Recurring quotes

SiSL · Jun 07, 2008#12008-06-07T01:18+00:00

Greetings,

I have text like following example:

<div>
   <b>parent text 1</b>
      <div>
          <i>child text1</i>
              <div>
                 <u>child text 2</u>
              </div>
      </div>
</div>

<i>normal text 1</i>

<div>
   parent text 2
    <div>
          child text 3
     </div>
</div>

normal text 2

I want to replace it so that I can only see <i>normal text 1</i> & normal text2. How may I do such thing? When both are same codes such as (<div>) in this case, I can't manage to find out a regex Unix or Perl style? Even if I have to do multiple steps...

pietzcker · Jun 07, 2008#22008-06-07T12:57+00:00

A few questions:

1. Am I understanding you correctly that you want to remove everything between the outermost <div> and </div> tags?
2. Will those tags always be at the start of the line (column 1)?
3. When you say "codes such as <div> in this case", what other cases do you expect?

SiSL · Jun 07, 2008#32008-06-07T13:21+00:00

pietzcker wrote:A few questions:

1. Am I understanding you correctly that you want to remove everything between the outermost <div> and </div> tags?
2. Will those tags always be at the start of the line (column 1)?
3. When you say "codes such as <div> in this case", what other cases do you expect?

1. Yes, anything that is in <div> including other possible divs in div...

2. No, they might be random..

3. well, any codes recurring itself inside. Like <ul><ul>test</ul></ul> similiar to that...

pietzcker · Jun 07, 2008#42008-06-07T18:25+00:00

OK, this makes things a bit complicated since nested structures don't lend themselves well for regexes. If the tags will not always be at column 1, will at least the opening and closing tag be at the same column? From your second example, I fear they might not be...

Another question for clarification: The "rule" that you need implemented is: "Delete a tag and everything up to and including its closing tag if and only if it contains another tag of the same name"?

I.e., delete

Code: Select all

<div>
    blah
    <div>
        hello
    </div>
    ladida
</div>

but don't delete

Code: Select all

<div>
    blah
    <p>
        hello
    </p>
    ladida
</div>

Is that it?

SiSL · Jun 07, 2008#52008-06-07T19:00+00:00

pietzcker wrote:OK, this makes things a bit complicated since nested structures don't lend themselves well for regexes.

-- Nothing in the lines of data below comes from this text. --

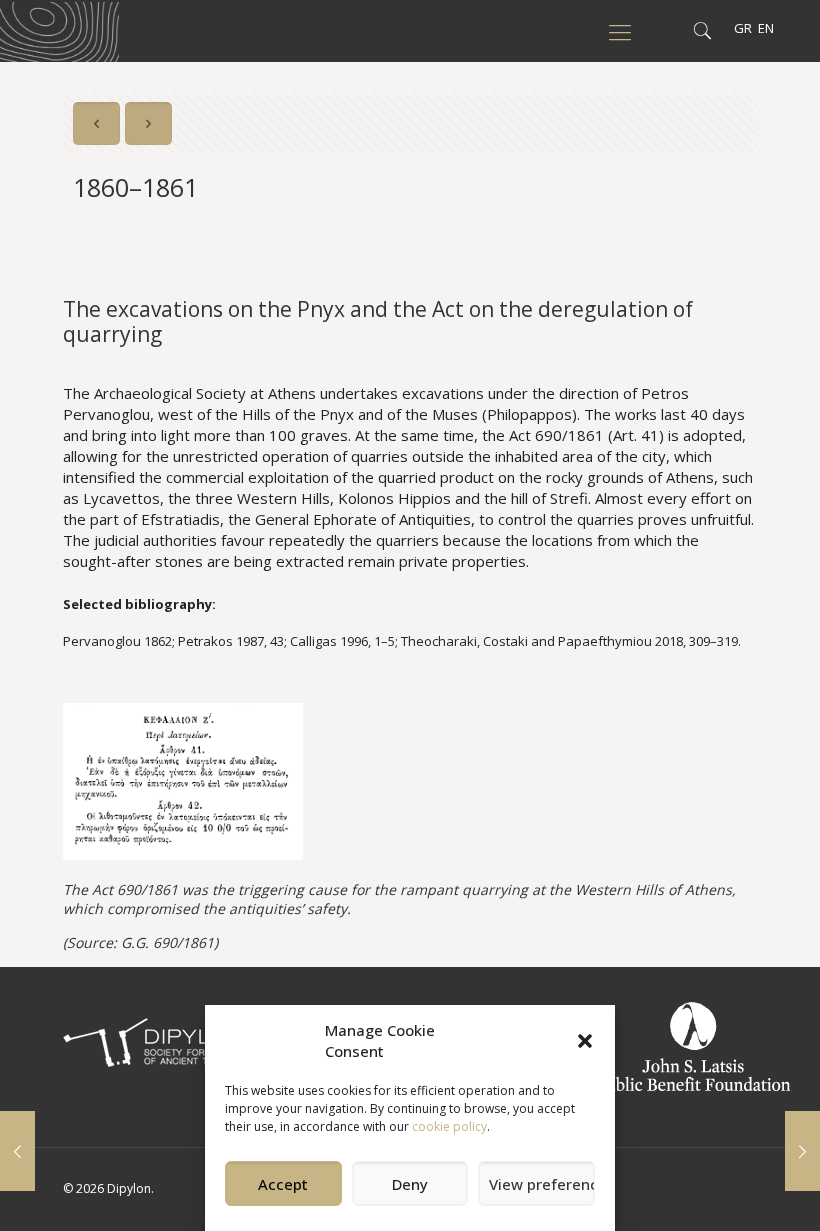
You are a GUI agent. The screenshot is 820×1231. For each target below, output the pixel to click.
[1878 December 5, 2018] (802, 1151)
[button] (585, 1041)
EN (766, 28)
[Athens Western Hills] (59, 30)
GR (743, 28)
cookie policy (449, 1126)
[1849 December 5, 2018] (17, 1151)
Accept (283, 1184)
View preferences (542, 1184)
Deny (410, 1184)
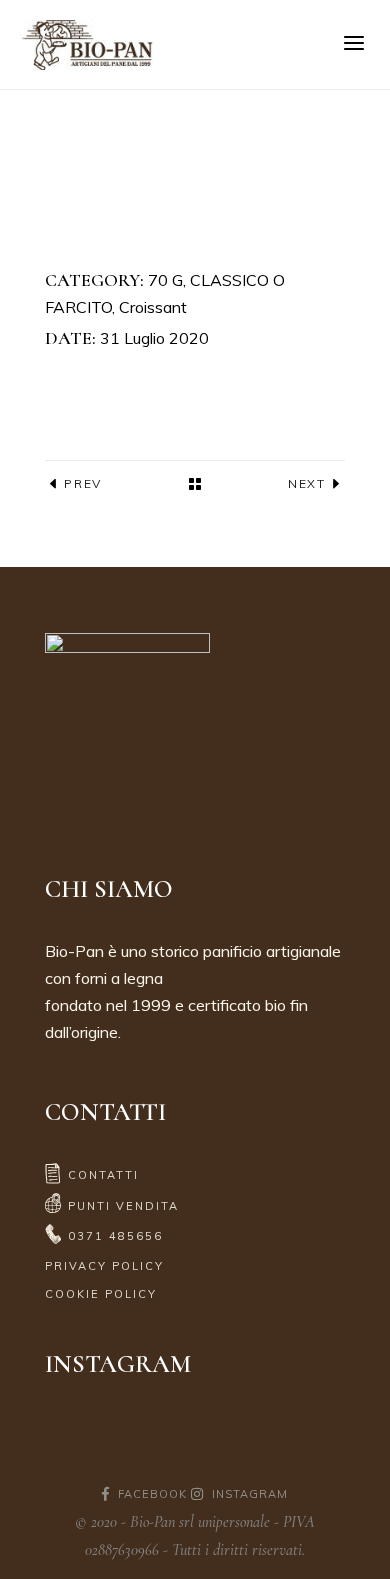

If the tags will not always be at column 1, will at least the opening and closing tag be at the same column? From your second example, I fear they might not be...

Another question for clarification: The "rule" that you need implemented is: "Delete a tag and everything up to and including its closing tag if and only if it contains another tag of the same name"?

Is that it?

more like "Delete a tag and everything up to and including its closing tag even if it contains another tag of the same name";

Honestly I can do more than replaces if necessary there, yet, need regex not to delete wrong closing tag

I thought of thinking of regex structure as following:

Match <div>..</div> if it does not have <div> in it.
Then repeat same till all <div>..</div> structure done..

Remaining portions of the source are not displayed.